Anomaly Detection (AD) on medical images enables a model to recognize any type of anomaly pattern without lesion-specific supervised learning. Data augmentation based methods construct pseudo-healthy images by "pasting" fake lesions on real healthy ones, and a network is trained to predict healthy images in a supervised manner. The lesion can be found by difference between the unhealthy input and pseudo-healthy output.
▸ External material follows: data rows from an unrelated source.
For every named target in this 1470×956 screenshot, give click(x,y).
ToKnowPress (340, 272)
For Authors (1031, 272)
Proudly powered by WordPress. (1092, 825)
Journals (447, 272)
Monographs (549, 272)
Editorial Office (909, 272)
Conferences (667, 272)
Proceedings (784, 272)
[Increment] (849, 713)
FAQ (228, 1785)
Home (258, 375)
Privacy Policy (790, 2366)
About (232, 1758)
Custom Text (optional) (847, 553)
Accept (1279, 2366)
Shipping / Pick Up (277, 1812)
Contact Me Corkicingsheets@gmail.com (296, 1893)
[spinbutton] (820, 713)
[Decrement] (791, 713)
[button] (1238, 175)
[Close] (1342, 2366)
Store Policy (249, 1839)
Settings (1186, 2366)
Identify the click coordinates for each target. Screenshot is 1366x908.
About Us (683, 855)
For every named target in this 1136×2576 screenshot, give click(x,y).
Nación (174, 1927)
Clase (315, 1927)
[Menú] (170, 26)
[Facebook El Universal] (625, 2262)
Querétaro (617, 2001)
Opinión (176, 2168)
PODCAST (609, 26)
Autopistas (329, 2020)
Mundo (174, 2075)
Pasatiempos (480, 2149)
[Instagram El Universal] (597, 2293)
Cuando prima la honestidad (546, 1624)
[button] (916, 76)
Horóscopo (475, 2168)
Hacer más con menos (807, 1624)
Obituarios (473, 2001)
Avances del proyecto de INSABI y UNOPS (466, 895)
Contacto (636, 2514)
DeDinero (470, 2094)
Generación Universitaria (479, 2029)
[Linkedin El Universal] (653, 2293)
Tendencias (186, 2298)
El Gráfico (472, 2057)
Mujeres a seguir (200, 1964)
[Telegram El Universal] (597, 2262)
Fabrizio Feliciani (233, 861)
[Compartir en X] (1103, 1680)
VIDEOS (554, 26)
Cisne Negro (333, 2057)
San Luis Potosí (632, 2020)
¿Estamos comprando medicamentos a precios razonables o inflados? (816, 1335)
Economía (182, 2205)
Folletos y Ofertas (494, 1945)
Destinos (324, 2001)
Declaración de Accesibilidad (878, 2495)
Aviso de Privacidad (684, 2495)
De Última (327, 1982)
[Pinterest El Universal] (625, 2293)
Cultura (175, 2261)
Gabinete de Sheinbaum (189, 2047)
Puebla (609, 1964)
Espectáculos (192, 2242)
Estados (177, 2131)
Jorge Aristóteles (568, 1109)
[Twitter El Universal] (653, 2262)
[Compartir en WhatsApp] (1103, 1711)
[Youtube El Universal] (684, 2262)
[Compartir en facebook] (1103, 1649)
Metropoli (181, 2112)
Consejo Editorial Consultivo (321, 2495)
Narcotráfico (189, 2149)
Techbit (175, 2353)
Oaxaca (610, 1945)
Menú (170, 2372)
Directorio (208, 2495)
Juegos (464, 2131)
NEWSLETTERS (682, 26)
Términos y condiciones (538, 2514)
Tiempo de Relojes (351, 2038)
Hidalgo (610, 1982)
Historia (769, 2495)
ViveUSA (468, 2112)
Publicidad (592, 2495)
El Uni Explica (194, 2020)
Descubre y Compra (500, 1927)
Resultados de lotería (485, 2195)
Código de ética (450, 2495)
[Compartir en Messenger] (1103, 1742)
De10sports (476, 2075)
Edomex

However, using only manually designed fake lesions fail to approximate to irregular real lesions, hence limiting the model generalization. We assume by exploring the intrinsic data property within images, we can distinguish previously unseen lesions from healthy regions in an unhealthy image. In this study, we propose an Adaptive Fourier Space Compression (AFSC) module to distill healthy feature for AD. The compression of both magnitude and phase in frequency domain addresses the hyper intensity and diverse position of lesions. Experimental results on the BraTS and MS-SEG datasets demonstrate an AFSC baseline is able to produce promising detection results, and an AFSC module can be effectively embedded into existing AD methods.